PS - Burton doesn't suck.


----------



## Leo (Nov 24, 2009)

SchultzLS2 said:


> All V-Rocker and Camber
> 
> And here it is: http://m-z.ru/ftp/adrenalin/cat/burton/hardgoods_11.pdf


Not true. It is Camber, V-Rocker, and Flying-V

BTW: Burton indeed does not suck. Especially for 2011. Their Flying-V boards are just so damn fun to ride. 

Their bindings still suck though. Even the higher end C02. Infidels are nice though


----------



## SchultzLS2 (Jan 10, 2010)

Leo said:


> Not true. It is Camber, V-Rocker, and Flying-V
> 
> BTW: Burton indeed does not suck. Especially for 2011. Their Flying-V boards are just so damn fun to ride.
> 
> Their bindings still suck though. Even the higher end C02. Infidels are nice though


Ahhh and one more, EZ-V, not to mention all the "Springloaded" variations.
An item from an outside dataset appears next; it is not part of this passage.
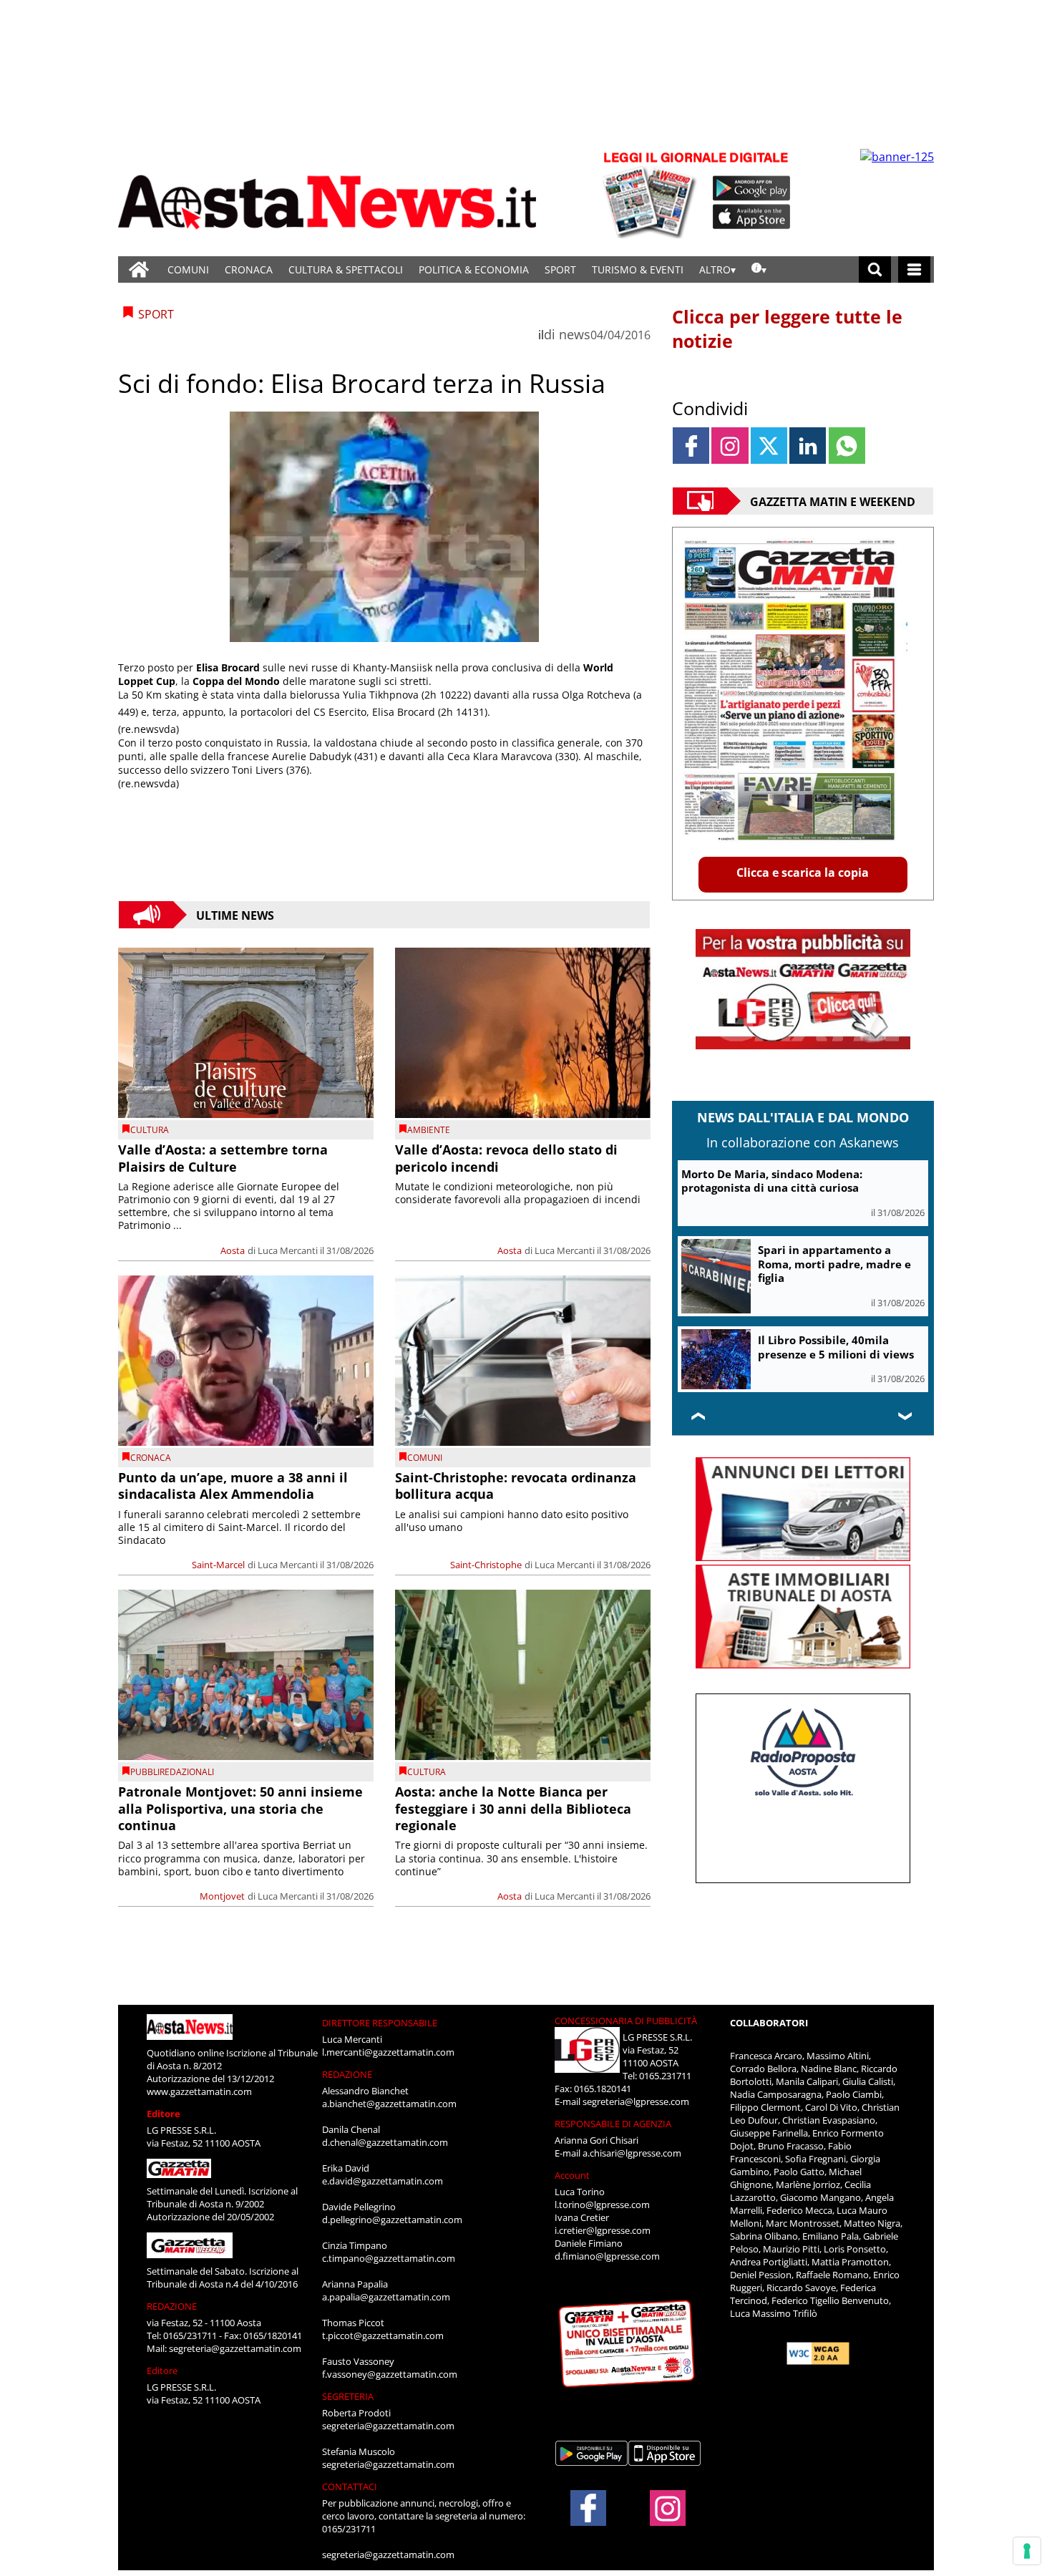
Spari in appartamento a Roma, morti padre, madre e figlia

What I really meant was that they had nothing but the V-rocker and variations of it.


----------



## Leo (Nov 24, 2009)

SchultzLS2 said:


> Ahhh and one more, EZ-V, not to mention all the "Springloaded" variations.
> 
> What I really meant was that they had nothing but the V-rocker and variations of it.


I'm in love with their Flying-V. I'm very torn between picking up the Custom Flying V or a Skate Nana.


----------



## kquan (Dec 29, 2009)

Not sure if you guys noticed,
but I didnt see a Jussi or a Twin Either


----------